Cependant, il y a un certain bris avec les stéréotypes grâce au déploiement d’images de joie et de fierté, où les visages sont clairement photographiés, mais une tendance qui se manifeste (par son absence, ironiquement) est celle de l’invisibilité des clients et des proxénètes. Or, dans toutes les représentations, c’est autour des femmes qu’il est question de perpétuer les stéréotypes, comme si elles existaient seules dans l’univers prostitutionnel. De surcroît, elles incarnent le « short cut » qui permet d’accéder rapidement, ne serait-ce que par les images qui font écho au red light, à l’idée de la prostitution. Le seul moment où il devient possible de sous-entendre l’existence du client ou d’un proxénète se fait par la présence d’une voiture, lorsque des femmes prostituées se dirigent ou s’éloignent de celle-ci, car le véhicule est porteur de sens et incarne à lui seul un symbole dans le contexte prostitutionnel. C’est ainsi que les proxénètes et hommes qui achètent le sexe existent à travers les images tout en restant cachés, absents.
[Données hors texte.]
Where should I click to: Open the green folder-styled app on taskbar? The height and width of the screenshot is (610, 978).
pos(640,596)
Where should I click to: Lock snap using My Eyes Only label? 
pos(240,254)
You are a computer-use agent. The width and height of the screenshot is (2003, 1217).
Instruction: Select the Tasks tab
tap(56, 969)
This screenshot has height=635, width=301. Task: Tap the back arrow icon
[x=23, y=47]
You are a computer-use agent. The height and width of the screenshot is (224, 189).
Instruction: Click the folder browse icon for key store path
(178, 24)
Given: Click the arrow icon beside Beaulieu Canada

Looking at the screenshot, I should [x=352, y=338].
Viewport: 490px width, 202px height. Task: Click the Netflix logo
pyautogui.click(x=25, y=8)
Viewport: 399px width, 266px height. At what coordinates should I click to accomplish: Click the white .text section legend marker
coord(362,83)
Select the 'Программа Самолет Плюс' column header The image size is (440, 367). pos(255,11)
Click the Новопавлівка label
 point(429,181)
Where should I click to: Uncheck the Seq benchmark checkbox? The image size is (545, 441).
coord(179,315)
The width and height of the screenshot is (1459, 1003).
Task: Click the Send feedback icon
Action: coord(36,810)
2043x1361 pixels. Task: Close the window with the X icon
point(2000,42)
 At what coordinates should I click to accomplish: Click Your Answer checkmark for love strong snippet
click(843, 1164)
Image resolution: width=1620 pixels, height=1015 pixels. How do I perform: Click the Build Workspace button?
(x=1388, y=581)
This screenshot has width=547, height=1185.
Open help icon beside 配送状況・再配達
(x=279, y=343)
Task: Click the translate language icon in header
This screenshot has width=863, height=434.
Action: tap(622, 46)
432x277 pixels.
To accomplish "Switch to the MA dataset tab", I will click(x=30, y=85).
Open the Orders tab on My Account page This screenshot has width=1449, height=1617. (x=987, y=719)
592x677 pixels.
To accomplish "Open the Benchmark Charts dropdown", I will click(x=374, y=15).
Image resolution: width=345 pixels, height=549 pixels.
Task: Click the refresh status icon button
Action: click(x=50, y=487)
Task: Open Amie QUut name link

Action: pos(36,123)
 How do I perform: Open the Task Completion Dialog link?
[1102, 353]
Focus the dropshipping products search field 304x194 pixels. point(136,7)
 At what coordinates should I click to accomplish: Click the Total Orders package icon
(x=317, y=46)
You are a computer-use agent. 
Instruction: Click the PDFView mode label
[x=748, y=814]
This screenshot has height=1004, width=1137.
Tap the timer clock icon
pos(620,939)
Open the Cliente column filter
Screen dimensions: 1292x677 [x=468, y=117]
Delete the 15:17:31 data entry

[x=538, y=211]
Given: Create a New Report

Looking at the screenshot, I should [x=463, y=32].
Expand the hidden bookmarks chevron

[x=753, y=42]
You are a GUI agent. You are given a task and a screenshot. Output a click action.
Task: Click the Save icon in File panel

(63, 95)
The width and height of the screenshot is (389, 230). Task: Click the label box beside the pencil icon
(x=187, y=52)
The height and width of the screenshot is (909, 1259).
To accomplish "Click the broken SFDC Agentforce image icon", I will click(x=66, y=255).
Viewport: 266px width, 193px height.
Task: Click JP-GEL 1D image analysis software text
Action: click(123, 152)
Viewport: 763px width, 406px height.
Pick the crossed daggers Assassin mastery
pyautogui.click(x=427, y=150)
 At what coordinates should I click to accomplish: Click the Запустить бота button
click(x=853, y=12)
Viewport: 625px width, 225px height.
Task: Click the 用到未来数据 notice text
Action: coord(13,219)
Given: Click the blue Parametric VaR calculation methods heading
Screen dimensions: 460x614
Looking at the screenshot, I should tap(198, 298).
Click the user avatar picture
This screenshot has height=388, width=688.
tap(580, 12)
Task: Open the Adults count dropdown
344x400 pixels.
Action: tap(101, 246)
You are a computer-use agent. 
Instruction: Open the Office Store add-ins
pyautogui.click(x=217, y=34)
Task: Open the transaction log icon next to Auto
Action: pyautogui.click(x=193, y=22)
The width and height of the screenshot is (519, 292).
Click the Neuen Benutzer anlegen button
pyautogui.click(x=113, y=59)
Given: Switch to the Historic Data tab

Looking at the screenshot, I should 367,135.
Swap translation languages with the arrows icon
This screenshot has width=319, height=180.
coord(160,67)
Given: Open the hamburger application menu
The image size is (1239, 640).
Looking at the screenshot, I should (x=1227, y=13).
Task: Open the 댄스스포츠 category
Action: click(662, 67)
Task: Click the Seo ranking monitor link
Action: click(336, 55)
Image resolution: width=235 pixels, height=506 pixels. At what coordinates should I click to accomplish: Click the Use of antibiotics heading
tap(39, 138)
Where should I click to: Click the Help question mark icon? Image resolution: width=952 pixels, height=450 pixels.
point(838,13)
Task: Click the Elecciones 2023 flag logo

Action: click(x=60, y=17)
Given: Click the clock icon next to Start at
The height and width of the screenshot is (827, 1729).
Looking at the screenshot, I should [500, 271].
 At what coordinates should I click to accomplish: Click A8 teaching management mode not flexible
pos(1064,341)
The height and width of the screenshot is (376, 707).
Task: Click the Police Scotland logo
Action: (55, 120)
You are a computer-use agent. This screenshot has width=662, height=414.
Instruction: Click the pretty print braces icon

La représentation du double discours qui est celui de la joie et de l’univers davantage nocturne s’inscrit dans la même logique binaire où il existe deux manières opposées de comprendre la prostitution : celle de la fierté et le désir de se faire visible, et celle de l’objectification du corps des femmes. Il est rare, voire impossible de trouver des images accompagnant les articles qui se détachent de cette binarité, et comme il en sera question plus loin dans la discussion, ce double discours est au cœur des débats politiques présents dans les médias.